São diversos personagens que vão conduzindo a trama, mas sem dúvida o grande protagonista é Bruce Wayne (Christian Bale). Através dele Nolan tece uma série de considerações sobre culpa, responsabilidade, apatia, revolta, determinação e fracasso.
A exemplo do que fez com o Coringa, Nolan também transforma Bane (Tom Hardy) em algo muito mais impactante na tela do cinema do que era nas páginas de quadrinhos. Embora muito mais ameaçador e poderoso que o Coringa, Bane não tem o mesmo carisma que seu antecessor. Ainda assim, isso não compromete o resultado do filme.

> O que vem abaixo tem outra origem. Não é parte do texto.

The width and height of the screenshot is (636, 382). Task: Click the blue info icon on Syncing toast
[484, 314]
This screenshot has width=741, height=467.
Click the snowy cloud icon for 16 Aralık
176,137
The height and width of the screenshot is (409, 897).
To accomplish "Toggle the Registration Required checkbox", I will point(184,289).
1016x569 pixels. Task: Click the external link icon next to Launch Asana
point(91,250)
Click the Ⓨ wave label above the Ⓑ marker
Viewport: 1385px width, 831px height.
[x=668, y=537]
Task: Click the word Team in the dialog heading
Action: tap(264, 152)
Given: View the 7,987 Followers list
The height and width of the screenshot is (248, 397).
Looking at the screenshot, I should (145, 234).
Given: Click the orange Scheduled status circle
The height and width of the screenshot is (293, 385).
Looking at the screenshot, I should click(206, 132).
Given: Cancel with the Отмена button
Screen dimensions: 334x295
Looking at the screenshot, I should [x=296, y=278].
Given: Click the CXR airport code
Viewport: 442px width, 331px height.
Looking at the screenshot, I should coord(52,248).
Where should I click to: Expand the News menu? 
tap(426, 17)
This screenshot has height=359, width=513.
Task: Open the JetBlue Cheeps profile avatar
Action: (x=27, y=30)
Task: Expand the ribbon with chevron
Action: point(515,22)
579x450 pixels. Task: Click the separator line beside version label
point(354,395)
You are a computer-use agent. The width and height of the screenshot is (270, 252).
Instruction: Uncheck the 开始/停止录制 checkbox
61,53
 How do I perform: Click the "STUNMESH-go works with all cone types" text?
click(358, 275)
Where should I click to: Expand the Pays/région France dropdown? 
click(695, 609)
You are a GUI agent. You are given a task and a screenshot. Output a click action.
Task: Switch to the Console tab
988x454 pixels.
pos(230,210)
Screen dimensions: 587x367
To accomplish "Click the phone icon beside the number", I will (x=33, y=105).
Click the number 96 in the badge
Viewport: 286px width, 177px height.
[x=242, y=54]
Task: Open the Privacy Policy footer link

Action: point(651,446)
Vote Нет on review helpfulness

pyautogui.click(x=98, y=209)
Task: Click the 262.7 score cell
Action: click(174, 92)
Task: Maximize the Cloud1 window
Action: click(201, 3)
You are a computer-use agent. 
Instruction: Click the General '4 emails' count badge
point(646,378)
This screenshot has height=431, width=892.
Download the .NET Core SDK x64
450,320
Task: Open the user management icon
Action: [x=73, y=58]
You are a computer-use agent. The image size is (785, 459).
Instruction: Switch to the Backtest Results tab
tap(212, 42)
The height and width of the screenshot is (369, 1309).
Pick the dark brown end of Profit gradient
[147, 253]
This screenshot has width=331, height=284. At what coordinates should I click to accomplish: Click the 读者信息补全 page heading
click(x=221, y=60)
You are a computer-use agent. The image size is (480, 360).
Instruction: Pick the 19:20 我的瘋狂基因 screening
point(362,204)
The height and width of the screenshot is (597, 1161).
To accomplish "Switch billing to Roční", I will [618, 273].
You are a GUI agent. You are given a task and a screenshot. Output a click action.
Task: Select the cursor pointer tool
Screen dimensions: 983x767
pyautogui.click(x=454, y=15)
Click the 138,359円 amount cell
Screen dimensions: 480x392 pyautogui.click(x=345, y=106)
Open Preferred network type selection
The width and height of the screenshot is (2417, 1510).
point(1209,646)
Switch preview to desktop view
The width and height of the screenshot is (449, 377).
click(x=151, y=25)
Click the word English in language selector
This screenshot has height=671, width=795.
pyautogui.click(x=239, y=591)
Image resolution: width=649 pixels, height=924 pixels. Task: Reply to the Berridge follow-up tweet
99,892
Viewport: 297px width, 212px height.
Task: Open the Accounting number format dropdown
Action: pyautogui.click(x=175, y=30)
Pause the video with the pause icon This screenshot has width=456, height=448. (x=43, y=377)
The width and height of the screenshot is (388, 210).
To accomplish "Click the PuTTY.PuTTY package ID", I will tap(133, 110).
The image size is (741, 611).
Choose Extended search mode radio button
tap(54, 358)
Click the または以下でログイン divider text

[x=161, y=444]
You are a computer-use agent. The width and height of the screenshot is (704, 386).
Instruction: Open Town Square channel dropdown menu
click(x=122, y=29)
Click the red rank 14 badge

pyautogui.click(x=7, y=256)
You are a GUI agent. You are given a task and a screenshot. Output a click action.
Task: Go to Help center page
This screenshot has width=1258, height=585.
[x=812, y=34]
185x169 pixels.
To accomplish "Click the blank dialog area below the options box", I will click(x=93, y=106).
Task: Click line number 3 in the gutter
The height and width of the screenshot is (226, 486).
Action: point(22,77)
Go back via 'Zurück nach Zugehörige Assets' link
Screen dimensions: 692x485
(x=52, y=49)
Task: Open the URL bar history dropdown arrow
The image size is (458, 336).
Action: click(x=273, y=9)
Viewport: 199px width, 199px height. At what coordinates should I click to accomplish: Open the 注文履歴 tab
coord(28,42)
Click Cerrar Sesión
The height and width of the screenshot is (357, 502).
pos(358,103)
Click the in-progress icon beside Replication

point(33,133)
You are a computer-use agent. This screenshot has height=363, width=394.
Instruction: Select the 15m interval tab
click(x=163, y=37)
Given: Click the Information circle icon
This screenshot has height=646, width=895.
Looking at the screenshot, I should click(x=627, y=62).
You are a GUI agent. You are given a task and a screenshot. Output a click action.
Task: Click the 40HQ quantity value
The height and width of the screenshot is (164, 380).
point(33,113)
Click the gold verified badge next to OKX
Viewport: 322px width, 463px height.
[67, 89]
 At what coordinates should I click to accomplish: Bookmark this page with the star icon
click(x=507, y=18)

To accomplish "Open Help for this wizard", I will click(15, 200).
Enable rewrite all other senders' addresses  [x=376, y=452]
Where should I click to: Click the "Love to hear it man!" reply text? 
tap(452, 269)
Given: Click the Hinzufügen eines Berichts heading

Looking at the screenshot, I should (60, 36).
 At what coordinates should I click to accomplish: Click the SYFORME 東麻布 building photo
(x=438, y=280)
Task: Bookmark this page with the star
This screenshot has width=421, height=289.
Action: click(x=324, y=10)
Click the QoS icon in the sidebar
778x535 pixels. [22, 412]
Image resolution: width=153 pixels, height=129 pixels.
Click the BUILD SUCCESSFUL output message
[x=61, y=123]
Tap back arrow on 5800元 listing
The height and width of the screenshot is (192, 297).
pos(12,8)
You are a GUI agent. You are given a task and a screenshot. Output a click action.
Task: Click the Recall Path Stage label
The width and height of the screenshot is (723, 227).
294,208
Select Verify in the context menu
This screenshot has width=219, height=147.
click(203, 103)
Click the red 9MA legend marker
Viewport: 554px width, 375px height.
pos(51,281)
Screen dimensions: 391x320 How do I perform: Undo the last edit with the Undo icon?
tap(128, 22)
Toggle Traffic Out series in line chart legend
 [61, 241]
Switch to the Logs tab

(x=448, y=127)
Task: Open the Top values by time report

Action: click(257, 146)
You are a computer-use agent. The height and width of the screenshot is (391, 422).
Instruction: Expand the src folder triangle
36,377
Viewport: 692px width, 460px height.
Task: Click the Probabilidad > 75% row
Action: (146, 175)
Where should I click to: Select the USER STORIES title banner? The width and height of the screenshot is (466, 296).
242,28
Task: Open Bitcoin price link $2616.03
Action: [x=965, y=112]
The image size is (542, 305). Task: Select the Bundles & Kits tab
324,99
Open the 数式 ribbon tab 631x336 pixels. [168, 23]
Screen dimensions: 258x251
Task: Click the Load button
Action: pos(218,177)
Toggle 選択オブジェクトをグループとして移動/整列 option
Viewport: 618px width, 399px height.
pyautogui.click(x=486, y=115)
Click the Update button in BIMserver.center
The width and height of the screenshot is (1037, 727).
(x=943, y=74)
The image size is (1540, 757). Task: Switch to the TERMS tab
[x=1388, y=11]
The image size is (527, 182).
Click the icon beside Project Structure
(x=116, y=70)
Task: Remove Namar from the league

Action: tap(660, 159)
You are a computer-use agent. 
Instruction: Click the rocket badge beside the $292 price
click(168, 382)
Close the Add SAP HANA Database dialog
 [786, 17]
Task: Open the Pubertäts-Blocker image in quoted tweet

Selina Kyle (Anne Hathaway), a Mulher-Gato, talvez seja a personagem mais fiel à sua versão em quadrinhos: uma ladra esperta, carismática e completamente imprevisível.
E ainda encontramos os velhos conhecidos Lucius Fox (Morgan Freeman), Alfred Pennyworth (Michael Kane) e James Gordon (Gary Oldman), além de novos rostos como Miriam Tate (Marion Cotillard) e o detetive John Blake (Joseph Gordon-Levitt).
Christopher Nolan orquestra todo esse pessoal em meio a um roteiro intrincado, construindo o capítulo final de sua obra e dando a impressão de que tudo tinha sido planejado desde seu início, em 2005, com Batman Begins.
Por isso é difícil comparar Batman: O Cavaleiro das Trevas Ressurge com os outros dois grandes filmes de super-heróis do ano: Os Vingadores e O Espetacular Homem-Aranha. Os dois apresentam um universo fictício mais leve e simples, cheio de cor e de possibilidades fabulosas, como transformações físicas, voos, super-força. Mas, além disso, esses filmes são claramente projetados visando mercado e envolvem uma série de profissionais. O controle que a Warner deu a Nolan sobre os rumos da sua trilogia de Batman conferem aos filmes uma característica quase que de trabalho autoral.
E assim o Batman termina, mas de uma maneira muito interessante. Quando o filme acaba, o que se tem é o fim de um ciclo e a abertura de diversas possibilidades que podem ser seguidas. Inclusive a de deixar as sombras para trás e tentar aproveitar um pouco a luz que resta do dia.